(Beginning of DATA FOR THIS TASK)

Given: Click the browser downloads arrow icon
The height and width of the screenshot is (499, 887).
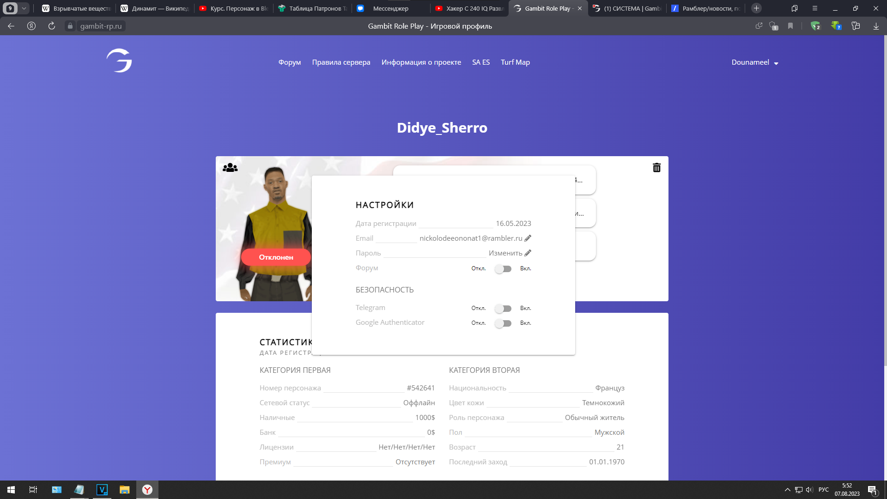Looking at the screenshot, I should tap(876, 26).
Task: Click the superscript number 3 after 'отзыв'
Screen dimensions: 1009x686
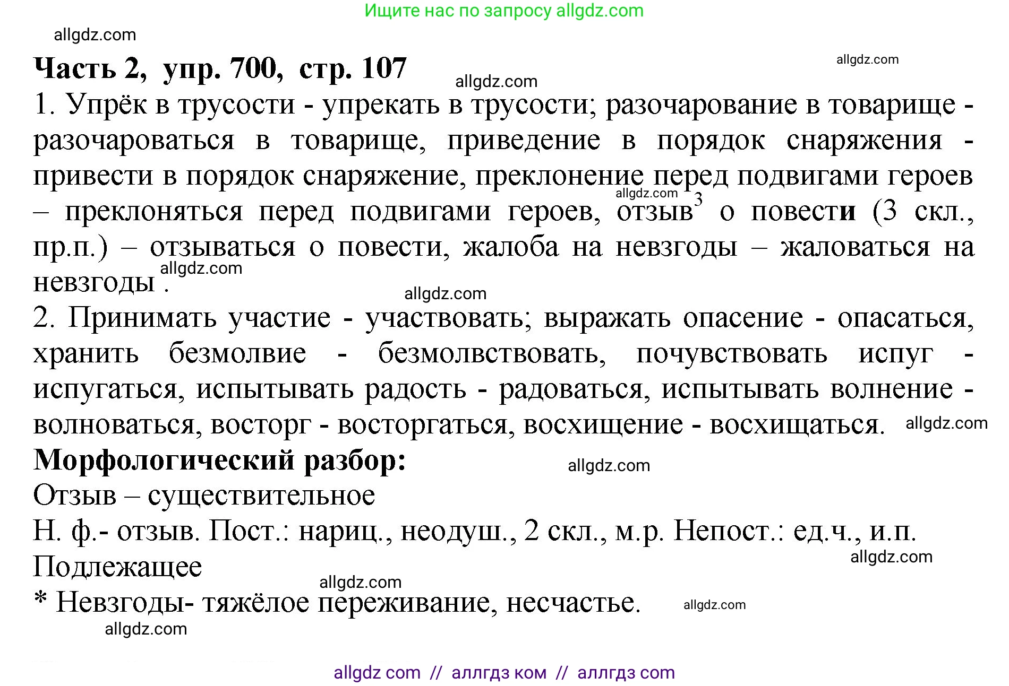Action: click(x=697, y=200)
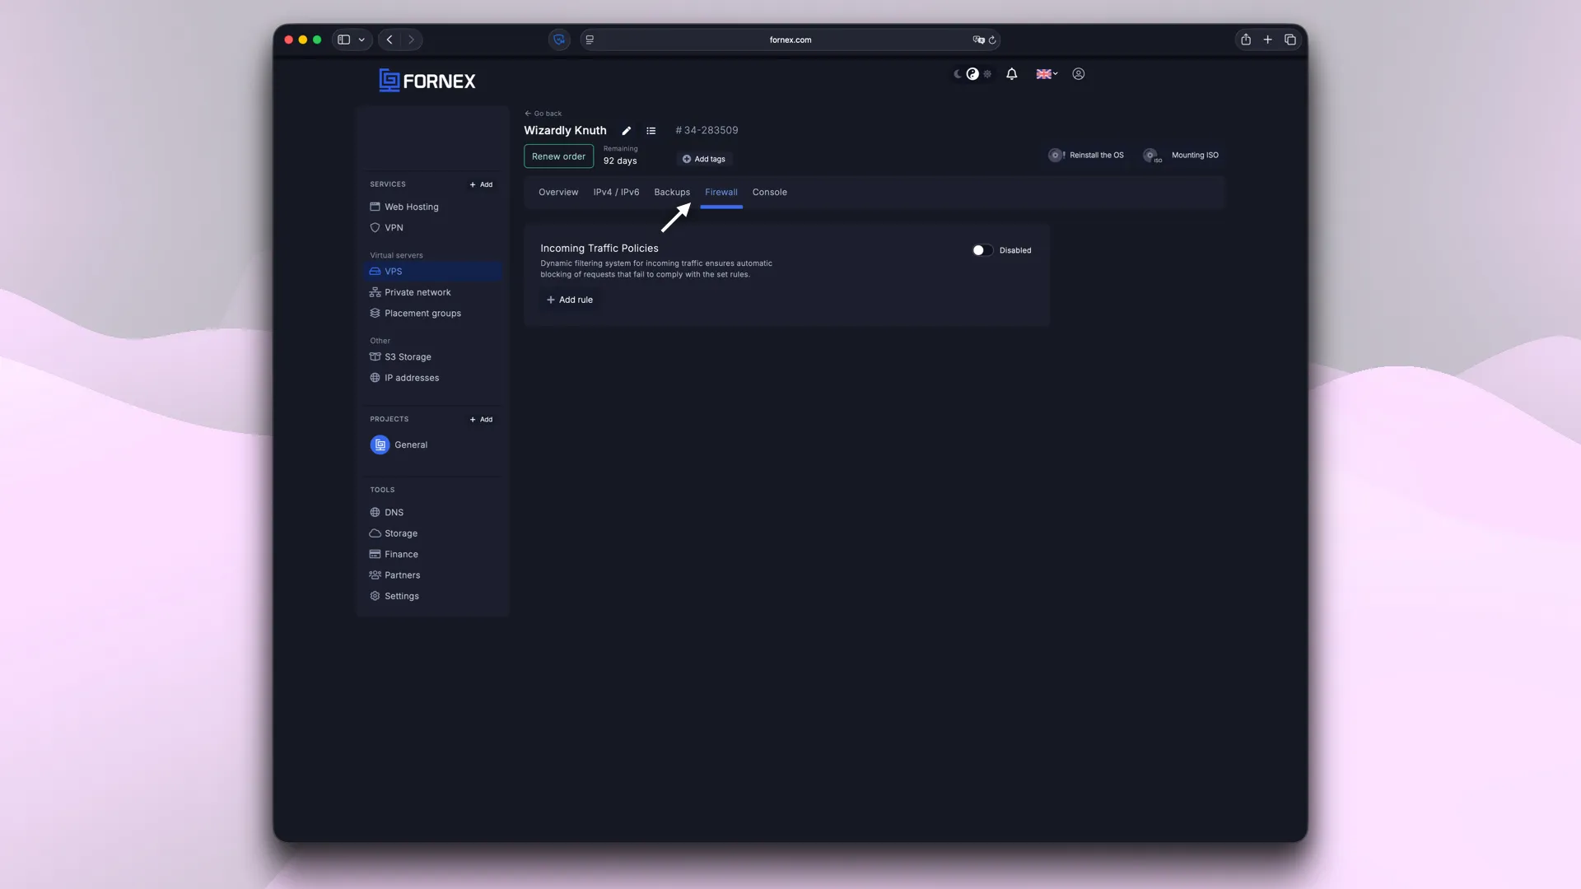
Task: Open S3 Storage
Action: click(407, 356)
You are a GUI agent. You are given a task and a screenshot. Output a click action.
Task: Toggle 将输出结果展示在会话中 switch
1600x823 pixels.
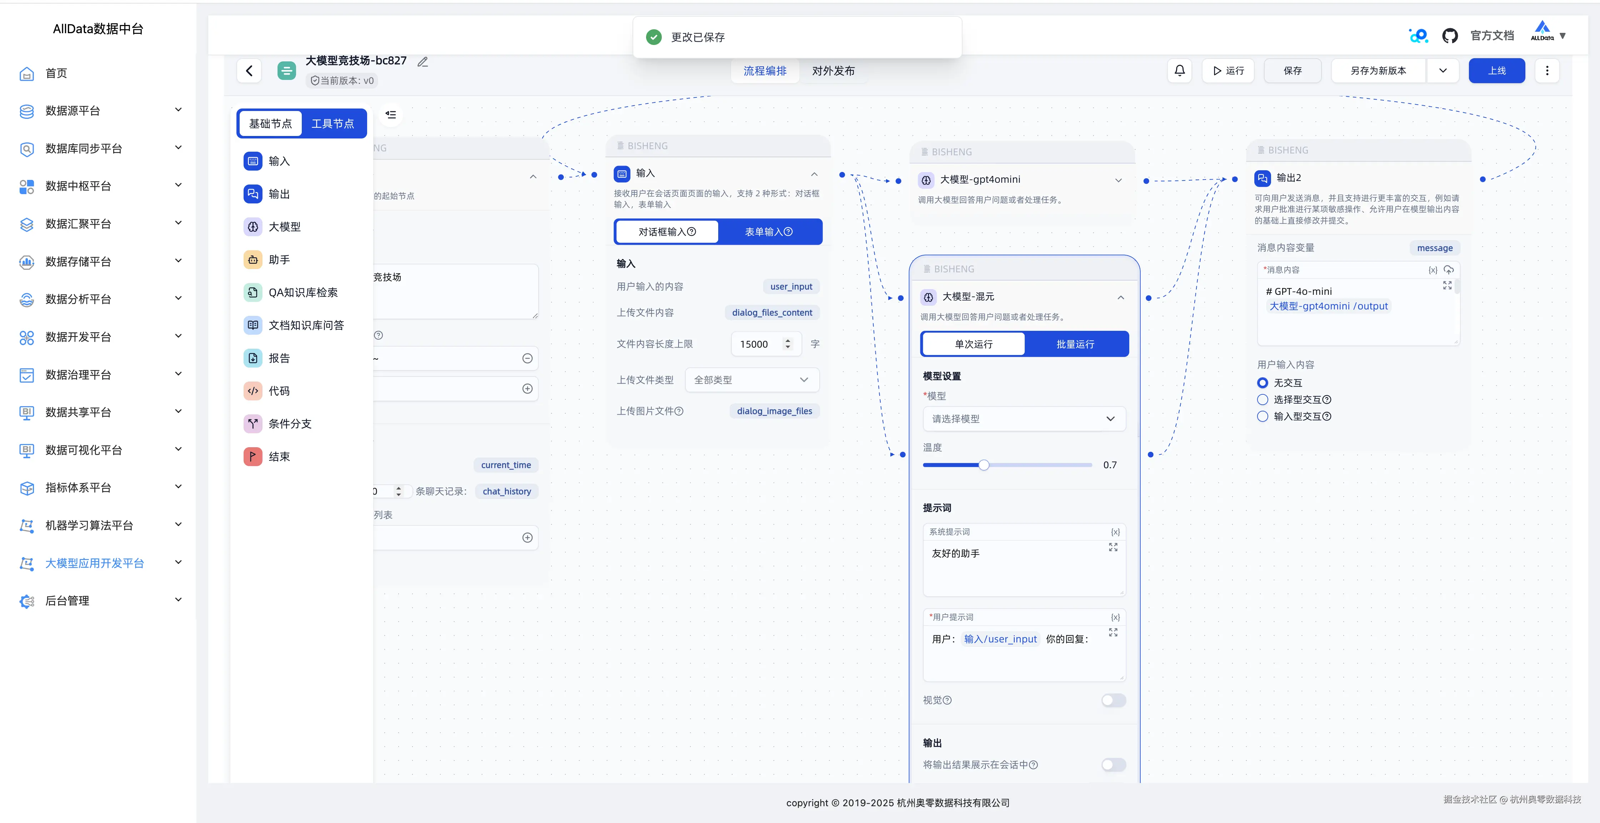[1113, 765]
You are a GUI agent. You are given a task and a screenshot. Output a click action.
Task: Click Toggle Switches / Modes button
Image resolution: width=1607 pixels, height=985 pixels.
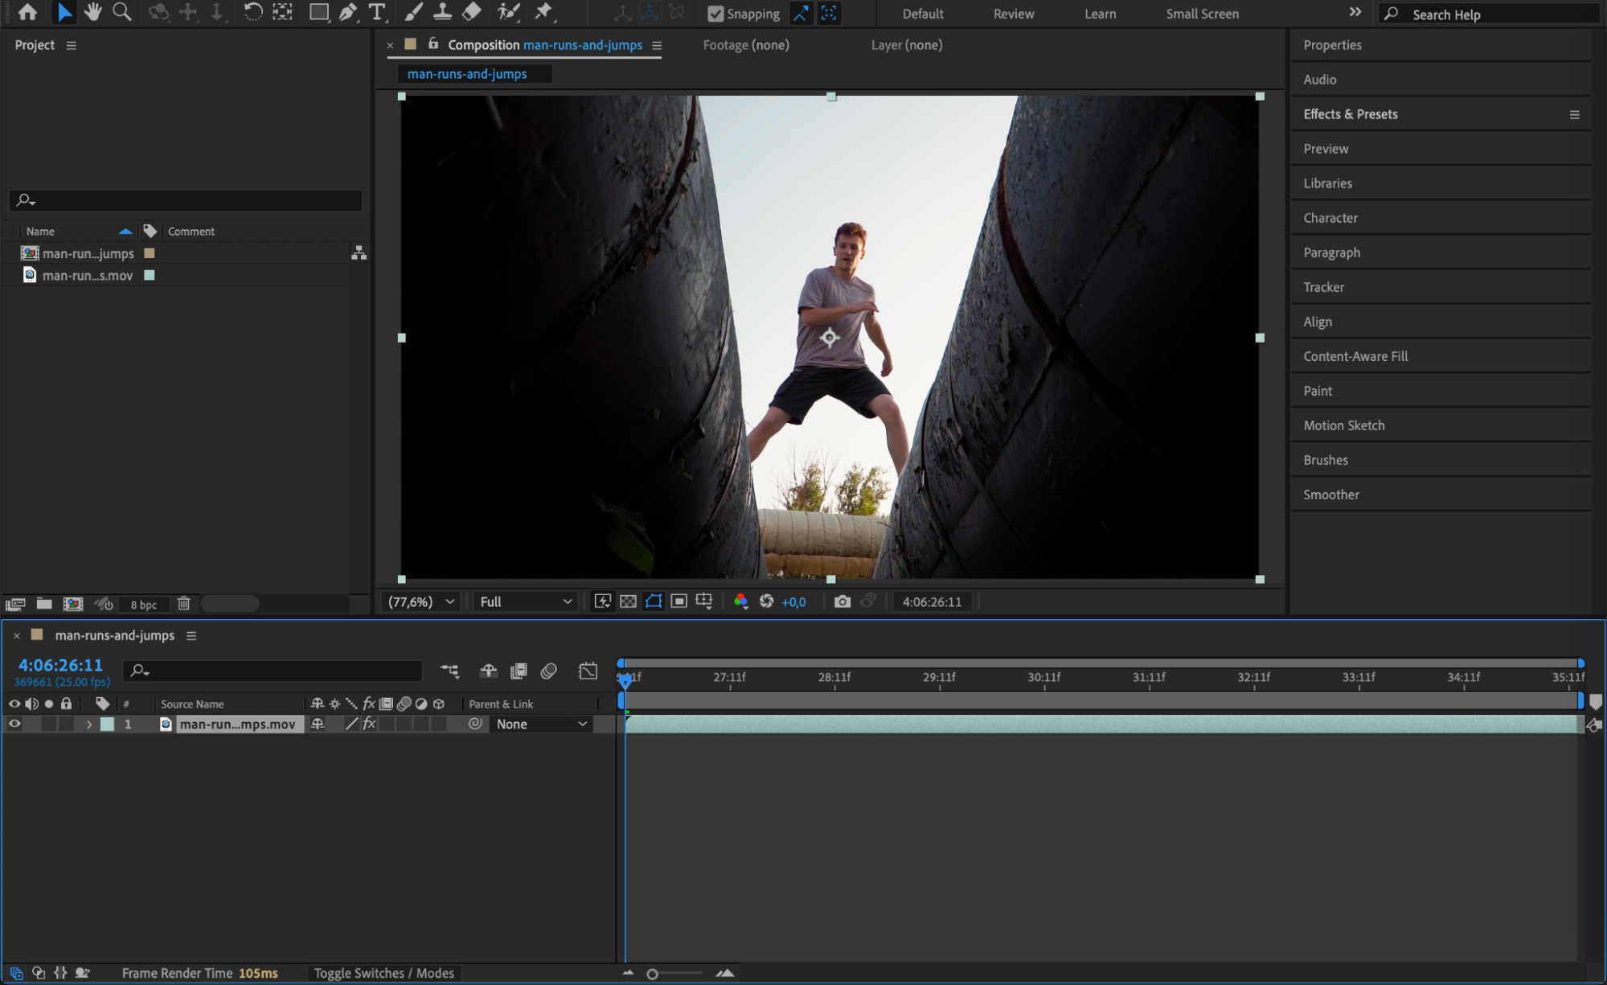coord(383,973)
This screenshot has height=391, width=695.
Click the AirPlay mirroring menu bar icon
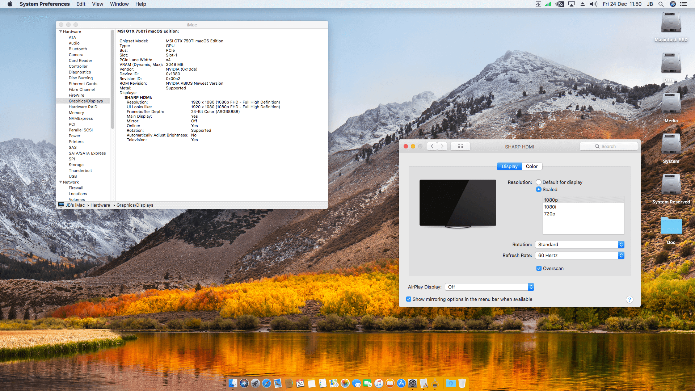[x=571, y=4]
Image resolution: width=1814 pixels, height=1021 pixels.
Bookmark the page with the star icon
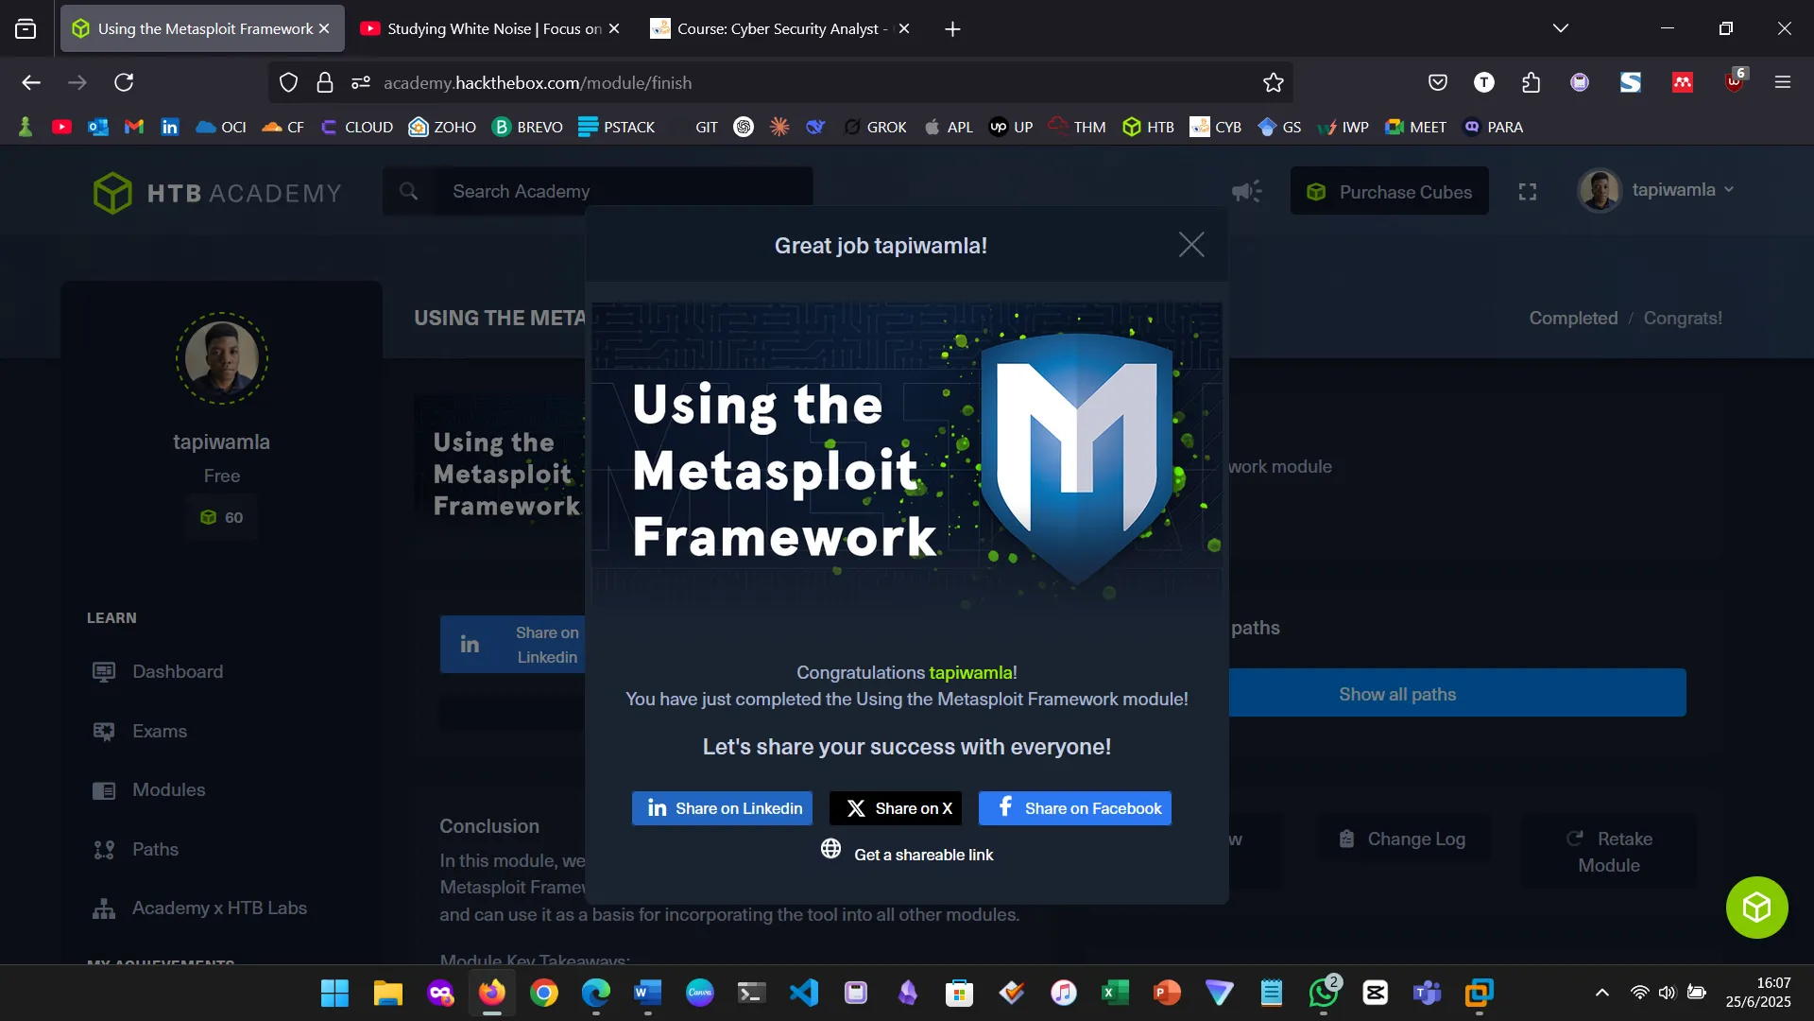point(1272,82)
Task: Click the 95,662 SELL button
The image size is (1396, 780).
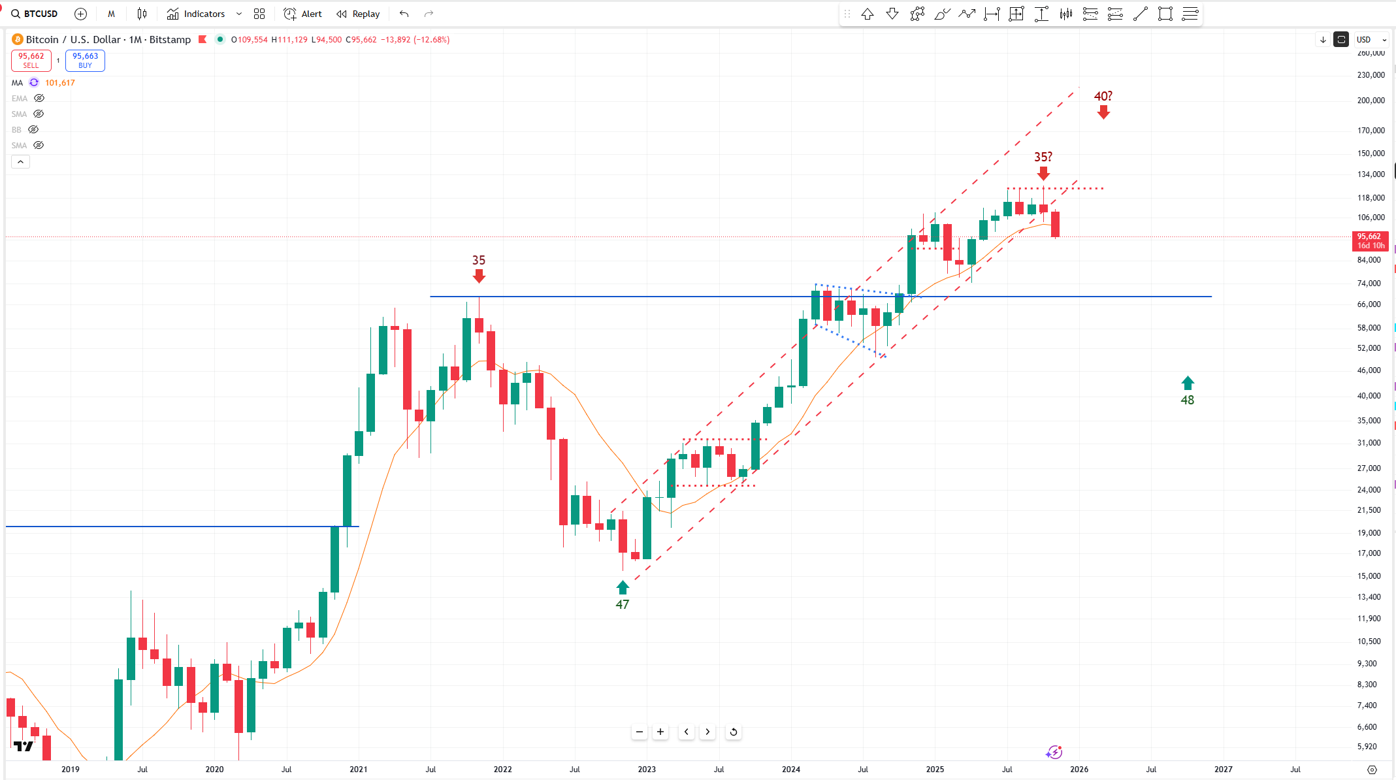Action: point(31,60)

(End of DATA FOR THIS TASK)

(EXERCISE OBJECTIVE)
Take each line from the records and copy it unchanged, leaving images out.

(RESPONSE AREA)
Given: Click the browser downloads arrow icon
The height and width of the screenshot is (499, 887).
Looking at the screenshot, I should tap(876, 26).
Task: Click the superscript number 3 after 'отзыв'
Screen dimensions: 1009x686
Action: click(x=697, y=200)
Task: Open S3 Storage
Action: click(407, 356)
You are a GUI agent. You are given a task and a screenshot. Output a click action.
Task: Toggle 将输出结果展示在会话中 switch
1600x823 pixels.
[1113, 765]
You are a GUI agent. You are given a task and a screenshot. Output a click action.
Task: Click Toggle Switches / Modes button
Image resolution: width=1607 pixels, height=985 pixels.
coord(383,973)
This screenshot has height=391, width=695.
Click the AirPlay mirroring menu bar icon
[x=571, y=4]
Image resolution: width=1814 pixels, height=1021 pixels.
Bookmark the page with the star icon
point(1272,82)
Task: Click the 95,662 SELL button
The image size is (1396, 780).
Action: point(31,60)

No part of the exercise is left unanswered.